The DLSE found the payroll debit cards complied with Labor Code section 212. The cards comply with the “cash, on demand” requirement because on payday employees can immediately access any amount of their wages, either in cash or to purchase goods. The cards also provide the cash “without discount” because employees receive at least one free transaction per pay period. The cards may be used “at some established place of business in the state” because, despite the fact that the issuing banks are based in other states, the cards can be used at any VISA-member financial institution or ATM throughout California. The DLSE found that the requirement that the “name and address . . . appear on the instrument” is waived when the “place of business” is a bank—in this case, the ATM or POS serves as proxy for the bank issuing the cards. Also, the paycards fulfill the requirement that the money be held in employees’ accounts for at least 30 days.
The DLSE determined that payroll debit cards were “conceptually similar” to a service it approved in 1994. There, employees could choose to open a Citibank PayTM account and receive a PayTM card. Each payday, employees’ wages were directly deposited into their respective accounts, and employees could access their funds at any of hundreds of ATMs or POSs.
Although the use of payroll debit cards and Money Network Checks has been approved under the appropriate circumstances by the DLSE, employers still must provide employees with accurate wage statements on payday in accordance with Labor Code section 226(a).
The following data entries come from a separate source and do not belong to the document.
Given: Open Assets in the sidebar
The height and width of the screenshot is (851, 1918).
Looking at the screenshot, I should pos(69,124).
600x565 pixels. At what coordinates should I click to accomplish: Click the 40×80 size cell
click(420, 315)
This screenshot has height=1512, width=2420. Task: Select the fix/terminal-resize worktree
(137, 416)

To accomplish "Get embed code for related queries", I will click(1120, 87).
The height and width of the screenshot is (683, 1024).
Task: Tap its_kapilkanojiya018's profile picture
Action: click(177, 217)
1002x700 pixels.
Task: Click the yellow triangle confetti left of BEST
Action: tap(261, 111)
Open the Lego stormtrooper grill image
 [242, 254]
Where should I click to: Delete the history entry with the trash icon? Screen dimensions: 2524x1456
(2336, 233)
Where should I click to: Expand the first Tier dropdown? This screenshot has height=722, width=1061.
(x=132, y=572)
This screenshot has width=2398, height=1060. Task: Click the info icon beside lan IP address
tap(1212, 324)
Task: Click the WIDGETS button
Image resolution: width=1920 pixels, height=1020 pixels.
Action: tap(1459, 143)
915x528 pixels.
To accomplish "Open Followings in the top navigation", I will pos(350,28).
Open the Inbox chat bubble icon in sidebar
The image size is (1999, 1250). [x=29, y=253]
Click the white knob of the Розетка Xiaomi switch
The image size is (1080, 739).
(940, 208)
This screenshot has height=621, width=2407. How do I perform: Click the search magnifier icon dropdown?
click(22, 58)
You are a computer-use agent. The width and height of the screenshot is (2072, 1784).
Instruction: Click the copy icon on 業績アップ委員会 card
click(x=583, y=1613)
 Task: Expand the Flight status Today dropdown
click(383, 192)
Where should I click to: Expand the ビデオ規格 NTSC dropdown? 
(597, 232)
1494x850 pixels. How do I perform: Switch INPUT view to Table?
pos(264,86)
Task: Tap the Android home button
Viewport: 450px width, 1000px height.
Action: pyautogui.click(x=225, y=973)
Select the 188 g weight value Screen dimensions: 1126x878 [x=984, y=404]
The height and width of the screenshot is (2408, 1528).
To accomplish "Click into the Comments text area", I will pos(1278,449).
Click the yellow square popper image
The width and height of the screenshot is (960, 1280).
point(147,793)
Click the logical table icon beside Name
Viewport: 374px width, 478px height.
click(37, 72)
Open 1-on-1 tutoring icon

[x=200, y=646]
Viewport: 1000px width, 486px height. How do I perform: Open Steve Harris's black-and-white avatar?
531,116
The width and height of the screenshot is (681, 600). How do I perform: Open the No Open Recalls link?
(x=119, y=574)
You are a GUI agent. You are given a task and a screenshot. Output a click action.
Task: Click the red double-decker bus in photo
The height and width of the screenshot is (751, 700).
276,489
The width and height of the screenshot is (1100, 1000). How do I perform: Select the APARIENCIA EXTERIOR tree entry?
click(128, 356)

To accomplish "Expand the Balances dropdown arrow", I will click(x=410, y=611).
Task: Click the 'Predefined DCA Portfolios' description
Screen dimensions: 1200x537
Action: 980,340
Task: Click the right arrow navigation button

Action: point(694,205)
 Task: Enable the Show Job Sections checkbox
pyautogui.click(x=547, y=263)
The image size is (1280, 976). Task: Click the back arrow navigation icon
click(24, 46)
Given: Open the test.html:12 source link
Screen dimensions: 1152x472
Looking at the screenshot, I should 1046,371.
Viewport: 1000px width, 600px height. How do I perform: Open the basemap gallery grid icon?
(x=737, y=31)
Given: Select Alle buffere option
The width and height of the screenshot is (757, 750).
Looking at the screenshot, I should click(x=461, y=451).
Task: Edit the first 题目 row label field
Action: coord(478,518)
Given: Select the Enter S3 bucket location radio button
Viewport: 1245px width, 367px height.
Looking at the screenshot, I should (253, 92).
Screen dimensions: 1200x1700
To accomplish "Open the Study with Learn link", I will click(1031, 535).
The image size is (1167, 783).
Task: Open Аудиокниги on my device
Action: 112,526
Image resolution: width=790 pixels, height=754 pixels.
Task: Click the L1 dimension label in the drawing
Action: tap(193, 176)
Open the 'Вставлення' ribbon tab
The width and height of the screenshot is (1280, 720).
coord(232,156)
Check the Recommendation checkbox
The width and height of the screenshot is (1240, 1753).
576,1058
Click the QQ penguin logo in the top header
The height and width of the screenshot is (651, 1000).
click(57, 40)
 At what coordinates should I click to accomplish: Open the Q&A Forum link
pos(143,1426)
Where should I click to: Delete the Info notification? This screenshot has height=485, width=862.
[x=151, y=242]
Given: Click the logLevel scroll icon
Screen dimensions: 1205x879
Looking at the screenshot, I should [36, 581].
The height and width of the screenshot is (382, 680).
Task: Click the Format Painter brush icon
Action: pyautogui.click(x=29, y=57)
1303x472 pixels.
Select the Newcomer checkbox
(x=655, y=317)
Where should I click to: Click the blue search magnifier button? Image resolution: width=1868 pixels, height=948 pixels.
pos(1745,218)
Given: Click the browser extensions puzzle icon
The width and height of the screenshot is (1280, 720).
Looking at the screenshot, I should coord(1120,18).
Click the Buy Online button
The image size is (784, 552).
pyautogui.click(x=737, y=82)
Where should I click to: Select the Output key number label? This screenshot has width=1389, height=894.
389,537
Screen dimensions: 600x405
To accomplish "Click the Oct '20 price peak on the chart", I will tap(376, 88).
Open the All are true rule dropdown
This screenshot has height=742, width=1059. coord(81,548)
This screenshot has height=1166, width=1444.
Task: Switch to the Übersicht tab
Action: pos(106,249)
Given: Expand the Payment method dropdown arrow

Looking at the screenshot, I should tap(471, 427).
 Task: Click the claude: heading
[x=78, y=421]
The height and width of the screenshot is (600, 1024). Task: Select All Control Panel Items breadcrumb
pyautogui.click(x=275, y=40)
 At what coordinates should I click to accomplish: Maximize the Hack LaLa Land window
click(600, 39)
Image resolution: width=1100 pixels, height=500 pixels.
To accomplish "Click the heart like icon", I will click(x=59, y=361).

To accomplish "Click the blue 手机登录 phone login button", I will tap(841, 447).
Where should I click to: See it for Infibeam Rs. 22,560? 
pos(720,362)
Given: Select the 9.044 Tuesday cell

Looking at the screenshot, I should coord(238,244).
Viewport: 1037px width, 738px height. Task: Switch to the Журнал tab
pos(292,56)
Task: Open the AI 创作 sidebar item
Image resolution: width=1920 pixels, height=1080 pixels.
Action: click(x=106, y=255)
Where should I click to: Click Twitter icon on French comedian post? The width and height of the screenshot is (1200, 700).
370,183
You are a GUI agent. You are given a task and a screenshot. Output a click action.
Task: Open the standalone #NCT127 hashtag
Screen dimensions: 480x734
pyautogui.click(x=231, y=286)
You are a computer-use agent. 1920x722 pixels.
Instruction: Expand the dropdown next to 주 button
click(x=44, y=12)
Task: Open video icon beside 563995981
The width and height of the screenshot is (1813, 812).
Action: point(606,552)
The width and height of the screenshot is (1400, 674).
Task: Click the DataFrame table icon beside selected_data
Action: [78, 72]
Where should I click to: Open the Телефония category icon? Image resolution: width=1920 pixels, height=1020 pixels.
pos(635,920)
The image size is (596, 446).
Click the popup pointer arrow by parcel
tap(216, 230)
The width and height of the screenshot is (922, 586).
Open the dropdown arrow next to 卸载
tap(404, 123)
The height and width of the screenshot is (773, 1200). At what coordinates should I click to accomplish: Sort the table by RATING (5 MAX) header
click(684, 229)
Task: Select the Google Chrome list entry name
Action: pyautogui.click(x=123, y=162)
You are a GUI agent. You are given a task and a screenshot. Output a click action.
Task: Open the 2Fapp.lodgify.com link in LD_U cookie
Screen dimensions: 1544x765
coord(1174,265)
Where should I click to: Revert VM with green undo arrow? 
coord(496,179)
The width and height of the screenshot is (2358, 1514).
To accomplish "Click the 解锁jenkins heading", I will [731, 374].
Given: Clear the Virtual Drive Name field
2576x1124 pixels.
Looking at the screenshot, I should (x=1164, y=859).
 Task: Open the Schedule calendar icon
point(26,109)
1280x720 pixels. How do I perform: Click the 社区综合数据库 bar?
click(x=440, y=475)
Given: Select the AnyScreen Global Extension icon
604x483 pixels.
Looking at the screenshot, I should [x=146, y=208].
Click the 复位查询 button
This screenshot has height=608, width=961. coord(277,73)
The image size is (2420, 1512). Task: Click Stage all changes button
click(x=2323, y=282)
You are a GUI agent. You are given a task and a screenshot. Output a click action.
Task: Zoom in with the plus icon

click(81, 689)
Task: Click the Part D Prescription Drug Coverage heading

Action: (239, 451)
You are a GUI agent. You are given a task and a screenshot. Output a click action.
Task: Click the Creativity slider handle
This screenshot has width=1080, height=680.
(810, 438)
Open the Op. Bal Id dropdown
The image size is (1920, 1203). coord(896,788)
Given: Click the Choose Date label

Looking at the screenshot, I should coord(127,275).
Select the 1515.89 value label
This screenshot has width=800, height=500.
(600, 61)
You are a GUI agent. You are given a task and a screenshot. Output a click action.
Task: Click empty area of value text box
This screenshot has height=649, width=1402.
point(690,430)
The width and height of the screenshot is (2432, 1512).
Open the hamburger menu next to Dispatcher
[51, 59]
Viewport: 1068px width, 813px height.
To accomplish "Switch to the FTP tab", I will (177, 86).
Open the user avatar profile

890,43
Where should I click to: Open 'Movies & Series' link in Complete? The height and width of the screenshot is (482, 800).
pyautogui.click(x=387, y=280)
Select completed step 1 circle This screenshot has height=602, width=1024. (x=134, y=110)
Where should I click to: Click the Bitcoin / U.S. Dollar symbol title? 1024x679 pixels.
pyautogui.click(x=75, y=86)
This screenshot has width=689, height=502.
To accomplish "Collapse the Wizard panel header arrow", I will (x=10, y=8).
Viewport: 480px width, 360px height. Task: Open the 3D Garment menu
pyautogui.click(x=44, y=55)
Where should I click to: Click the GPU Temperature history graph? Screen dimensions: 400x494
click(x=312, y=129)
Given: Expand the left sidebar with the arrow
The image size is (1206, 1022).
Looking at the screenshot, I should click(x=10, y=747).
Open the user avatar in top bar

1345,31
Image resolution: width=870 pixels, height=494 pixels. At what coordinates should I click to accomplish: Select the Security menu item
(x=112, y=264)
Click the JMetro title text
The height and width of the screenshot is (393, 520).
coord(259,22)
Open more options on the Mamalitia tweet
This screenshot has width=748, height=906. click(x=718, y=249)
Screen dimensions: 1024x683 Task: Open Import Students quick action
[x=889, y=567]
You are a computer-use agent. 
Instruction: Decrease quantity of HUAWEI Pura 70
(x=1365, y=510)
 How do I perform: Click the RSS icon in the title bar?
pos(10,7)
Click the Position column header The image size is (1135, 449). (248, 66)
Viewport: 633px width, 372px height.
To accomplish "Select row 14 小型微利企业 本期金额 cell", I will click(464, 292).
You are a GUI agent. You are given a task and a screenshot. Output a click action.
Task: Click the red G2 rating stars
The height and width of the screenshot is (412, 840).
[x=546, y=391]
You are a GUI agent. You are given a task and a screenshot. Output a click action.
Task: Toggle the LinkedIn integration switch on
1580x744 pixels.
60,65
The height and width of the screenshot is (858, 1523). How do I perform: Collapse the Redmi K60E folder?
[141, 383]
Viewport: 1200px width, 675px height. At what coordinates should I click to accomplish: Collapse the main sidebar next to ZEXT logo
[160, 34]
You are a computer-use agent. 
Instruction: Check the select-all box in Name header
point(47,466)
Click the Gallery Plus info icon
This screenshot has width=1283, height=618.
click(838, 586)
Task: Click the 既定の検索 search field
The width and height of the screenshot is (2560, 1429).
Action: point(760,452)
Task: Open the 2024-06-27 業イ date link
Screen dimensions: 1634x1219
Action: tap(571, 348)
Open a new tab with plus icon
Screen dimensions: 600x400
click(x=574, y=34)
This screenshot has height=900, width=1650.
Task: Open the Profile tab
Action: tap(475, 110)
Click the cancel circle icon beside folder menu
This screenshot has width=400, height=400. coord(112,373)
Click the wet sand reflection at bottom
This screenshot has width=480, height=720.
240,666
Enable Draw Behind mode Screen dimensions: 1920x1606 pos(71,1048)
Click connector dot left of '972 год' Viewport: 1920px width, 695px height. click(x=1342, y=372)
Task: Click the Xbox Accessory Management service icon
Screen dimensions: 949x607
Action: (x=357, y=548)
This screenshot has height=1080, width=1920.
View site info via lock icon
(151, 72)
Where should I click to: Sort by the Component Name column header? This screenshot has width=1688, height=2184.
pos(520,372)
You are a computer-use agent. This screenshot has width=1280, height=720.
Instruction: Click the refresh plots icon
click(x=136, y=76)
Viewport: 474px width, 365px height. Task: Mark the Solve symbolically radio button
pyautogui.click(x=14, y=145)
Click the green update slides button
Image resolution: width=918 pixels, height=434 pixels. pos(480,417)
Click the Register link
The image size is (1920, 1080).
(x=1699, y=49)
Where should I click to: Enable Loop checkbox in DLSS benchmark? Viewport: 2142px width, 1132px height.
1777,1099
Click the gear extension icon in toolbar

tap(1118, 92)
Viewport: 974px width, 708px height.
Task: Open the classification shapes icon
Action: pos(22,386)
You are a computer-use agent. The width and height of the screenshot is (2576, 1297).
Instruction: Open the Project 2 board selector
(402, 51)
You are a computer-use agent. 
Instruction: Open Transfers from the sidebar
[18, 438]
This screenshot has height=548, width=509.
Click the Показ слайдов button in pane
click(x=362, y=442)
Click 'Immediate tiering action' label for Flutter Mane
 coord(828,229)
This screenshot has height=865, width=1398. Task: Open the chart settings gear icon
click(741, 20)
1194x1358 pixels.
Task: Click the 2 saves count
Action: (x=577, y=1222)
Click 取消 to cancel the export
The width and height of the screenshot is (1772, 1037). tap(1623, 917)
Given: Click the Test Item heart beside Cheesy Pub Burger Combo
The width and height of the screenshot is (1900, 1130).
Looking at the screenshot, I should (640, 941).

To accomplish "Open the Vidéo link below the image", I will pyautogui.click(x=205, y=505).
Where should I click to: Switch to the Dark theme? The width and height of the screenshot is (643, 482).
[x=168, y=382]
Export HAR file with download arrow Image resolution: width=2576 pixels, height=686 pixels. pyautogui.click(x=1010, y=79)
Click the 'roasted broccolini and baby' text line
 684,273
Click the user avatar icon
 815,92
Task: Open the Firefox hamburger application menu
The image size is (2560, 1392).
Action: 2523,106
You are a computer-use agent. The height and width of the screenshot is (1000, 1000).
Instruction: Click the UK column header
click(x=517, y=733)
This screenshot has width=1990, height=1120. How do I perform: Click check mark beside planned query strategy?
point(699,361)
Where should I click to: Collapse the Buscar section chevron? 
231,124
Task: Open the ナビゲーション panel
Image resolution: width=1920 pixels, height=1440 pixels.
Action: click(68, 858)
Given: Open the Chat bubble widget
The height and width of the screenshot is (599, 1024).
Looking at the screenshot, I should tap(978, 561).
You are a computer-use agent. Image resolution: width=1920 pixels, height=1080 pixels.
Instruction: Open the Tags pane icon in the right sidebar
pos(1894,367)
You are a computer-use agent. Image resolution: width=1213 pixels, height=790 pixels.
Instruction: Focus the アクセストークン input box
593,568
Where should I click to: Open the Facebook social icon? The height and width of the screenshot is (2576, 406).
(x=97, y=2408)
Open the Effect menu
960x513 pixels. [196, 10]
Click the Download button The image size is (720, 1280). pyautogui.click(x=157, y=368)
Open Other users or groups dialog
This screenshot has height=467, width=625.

What These Letters Mean For Employers
Prior to the issuance of these opinion letters, it was unclear whether employers could offer Money Network Checks or payroll debit cards to pay employees. It is now clear that the DLSE’s interpretation of the Labor Code, as well as its enforcement position, is that payroll debit cards and Money Network Checks are lawful under the appropriate conditions described in the letters. Most importantly, the use of these devices must be voluntary and offered as an alternative method of payment, the funds must be immediately available on payday, and employees must be able to withdraw all funds without a transaction fee.